Saat ini, CSR di Kota Magelang telah diatur dalam Peraturan Daerah Nomor 11 Tahun 2017 tentang Tanggung Jawab Sosial di Lingkungan Perusahaan.

Implementasi dari perda ini seharusnya menjadi bentuk tanggung jawab sosial yang dapat membantu pemerintah kota dalam mengelola RTH.

Namun, hingga saat ini belum terlihat secara nyata bagaimana implementasi perda ini untuk andil dalam pengelolaan RTH.

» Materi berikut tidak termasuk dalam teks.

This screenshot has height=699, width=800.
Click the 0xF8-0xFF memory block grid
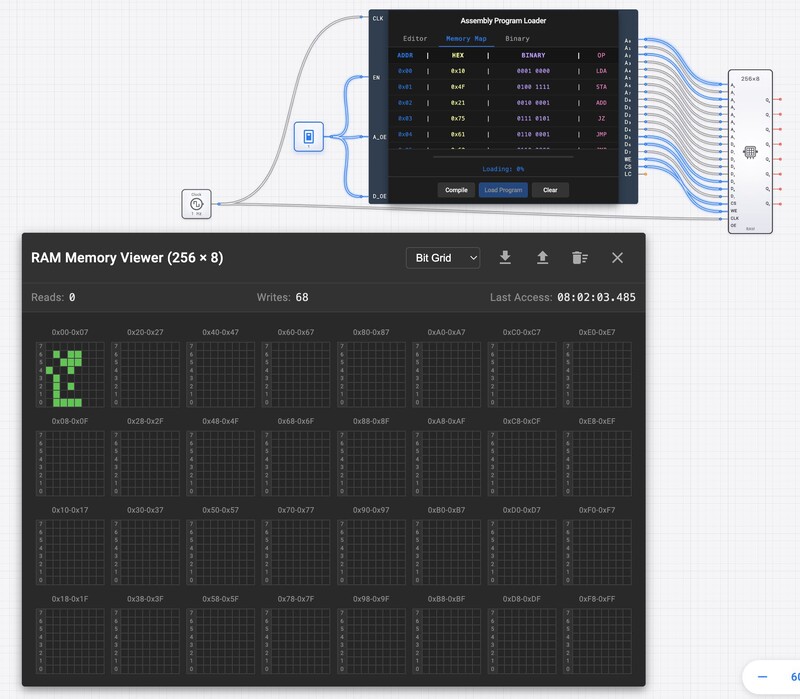[x=597, y=641]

Berkaca pada kota-kota lain di Indonesia, seperti Surabaya, Malang,  Bandung, dan Jakarta di mana persentase CSR cukup besar dalam pengelolaan RTH, Kota Magelang seyogyanya mampu membuat peta zonasi tanggung jawab sosial di lingkungan perusahaan, demi mendukung secara optimal pengelolaan RTH kota.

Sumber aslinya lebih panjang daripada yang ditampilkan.